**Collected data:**
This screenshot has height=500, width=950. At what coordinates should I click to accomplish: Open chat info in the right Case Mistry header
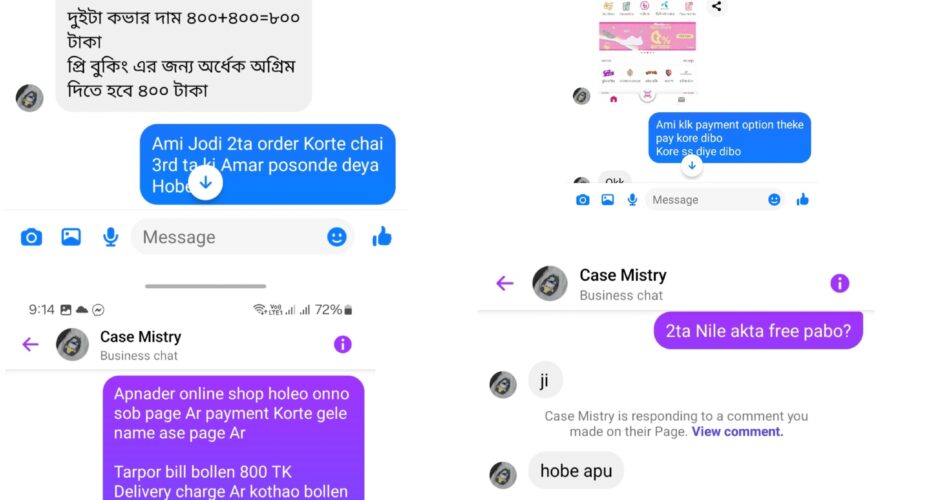[x=840, y=283]
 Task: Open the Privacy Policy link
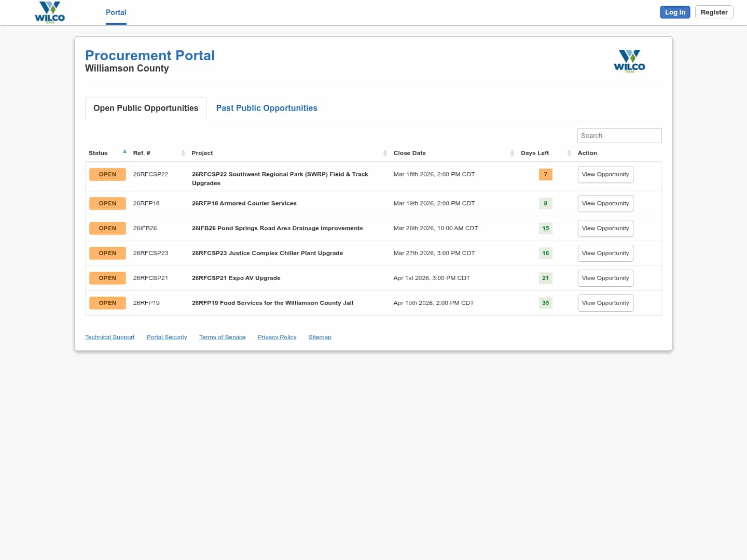click(x=276, y=338)
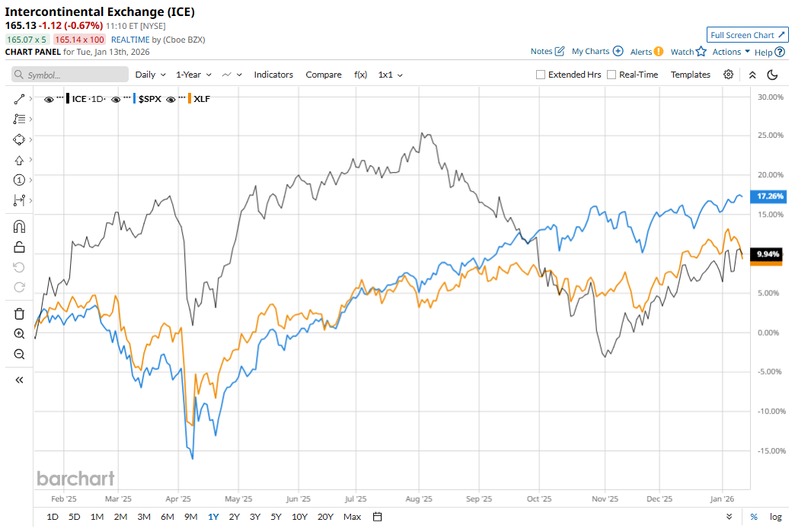The width and height of the screenshot is (795, 532).
Task: Open chart settings gear icon
Action: coord(728,75)
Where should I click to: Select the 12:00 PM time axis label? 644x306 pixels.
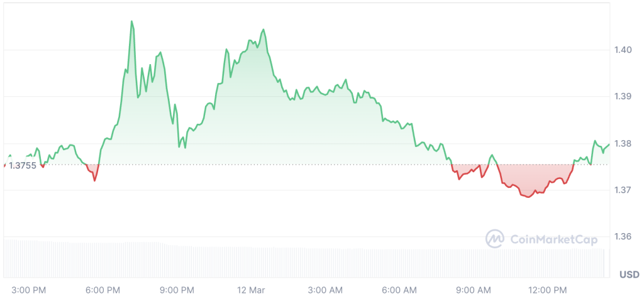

**Aim of the task:**
The answer should match the data above word for word, with no pictures in it.

**Finished exercise:**
This screenshot has height=500, width=950. At what coordinates should I click to accomplish: Open chat info in the right Case Mistry header
[x=840, y=283]
 Task: Open the Privacy Policy link
click(x=276, y=338)
The width and height of the screenshot is (795, 532).
Task: Open chart settings gear icon
Action: coord(728,75)
Where should I click to: Select the 12:00 PM time axis label? 644x306 pixels.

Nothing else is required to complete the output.